Fast RSS Submitter $12.95 There’s a lot of RSS submitters out there, but this looks decent for a very inexpensive price. Submits a feed to over 100 RSS directories, pings 150 sites, has a built in feed creator, supports proxies, proxy rotation and captcha solving, and comes with a bonus Press Release submitter. Not a bad deal for $12.95 – - I’d use it.
Uncommon AdSense $10 I’ve been working on some sites to be monetized with Adsense. I wouldn’t buy another general Adsense course, because I already have a few really good ones I’m working with, but this guy covers some more advanced/technical details that could really be helpful to know, and for $10, I think it is a really good buy. Visit the sales page and check out the things he covers – - if you’re doing Adsense, I think you’ll agree.
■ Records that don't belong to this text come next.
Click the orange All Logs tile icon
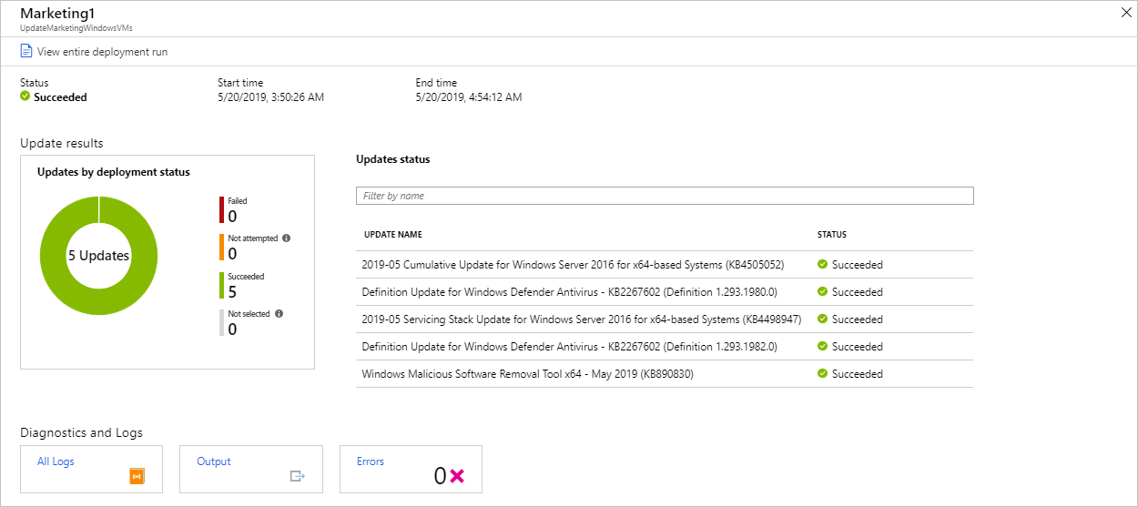The height and width of the screenshot is (507, 1138). (137, 475)
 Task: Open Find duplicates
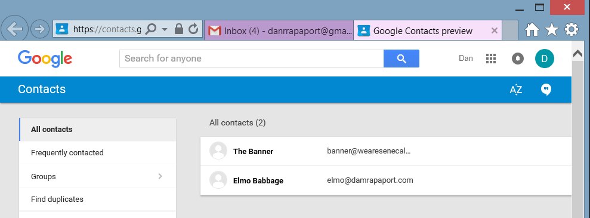tap(97, 199)
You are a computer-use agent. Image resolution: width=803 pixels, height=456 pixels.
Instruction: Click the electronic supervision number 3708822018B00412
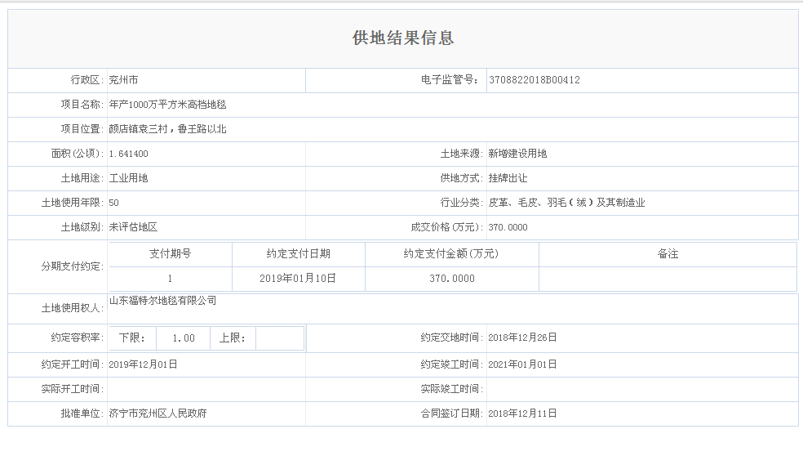tap(534, 80)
Also, the page is nice and simple and devoid of hype, which earns my respect even more.
Google Juice $9.95 Kind of cool. Written more for the small business owner directly, rather than an SEO, I’m sure it covers a lot of stuff I’m already aware of. However, he covers a lot of material including using social media effectively and efficiently, particular websites to post on to improve rankings, and press releases, as well as the standard keyword research and SEO fare. Being that it is focused on the small business owner in a non-techie format, for $9.95 I think it would be a great resource for a beginning SEO (like myself) to have a baseline education of what I should at least know, as a starting point, if I am going to provide service to business owners. Then I can add my own personal areas of expertise gathered through experience on top of that to provide a more valuable service. I like it.
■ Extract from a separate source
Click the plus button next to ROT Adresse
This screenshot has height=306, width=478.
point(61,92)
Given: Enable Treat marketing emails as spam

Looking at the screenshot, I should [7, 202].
Google Sandbox Effect – ‘How To Avoid The Google Sandbox’ $17 Still thinking about this one. While I personally haven’t experienced “sandbox” problems yet, it would probably be handy to know exactly what to avoid and what to do to build authority and “trust” in the eyes of Google as quickly as possible. At $17, I won’t rush out and buy it (a little cheaper I might), but if someone bought it for me for Christmas, I’d be tickled pink.
Adsense CTR Booster WordPress Theme $19.99 Ok, the sales page is terrible, but look at the demo sites. Ignore the scraped, spun, awful content, but notice how the ads are formatted and placed to blend in nicely with the content. Very clever! I’m buying this one myself if I have to. Hopefully it doesn’t really go up to $39.99 before I get a chance to. I think a site with decent content could do well using this theme. For $20, I’ll take the chance and hope that it has the kinds of options I would want in a theme. If not, I’ll just have to mess with the coding until I get it to do what I want it to.
Update: I had a chance to play with the CTR Booster theme. While it is a nice looking theme, and probably effective for CTR, I do not recommend it unless you are very good at editing code. I played with it for a couple days and found a lot of hidden links in the code, and some general bugginess, and a lack of the flexibility that I prefer in a theme. I’m not saying it is necessarily not right for you, there are some things I really like about it, but after 2 days of tweaking it, I still wasn’t happy with the end result, so, for me, I will not be buying it for my own use.
Well, there you have it. My cheap picks for the internet marketing junkie in your life. I’m sure there’s other deals out there, but I was focusing on the areas I am currently working more on, which is Adsense and local SEO for now. Merry Christmas*, and God* bless us, everyone.
*No offense. I am an atheist actually, but gotta respect the traditions you are raised in, right? Happy <insert your traditional Winter holiday here> to all.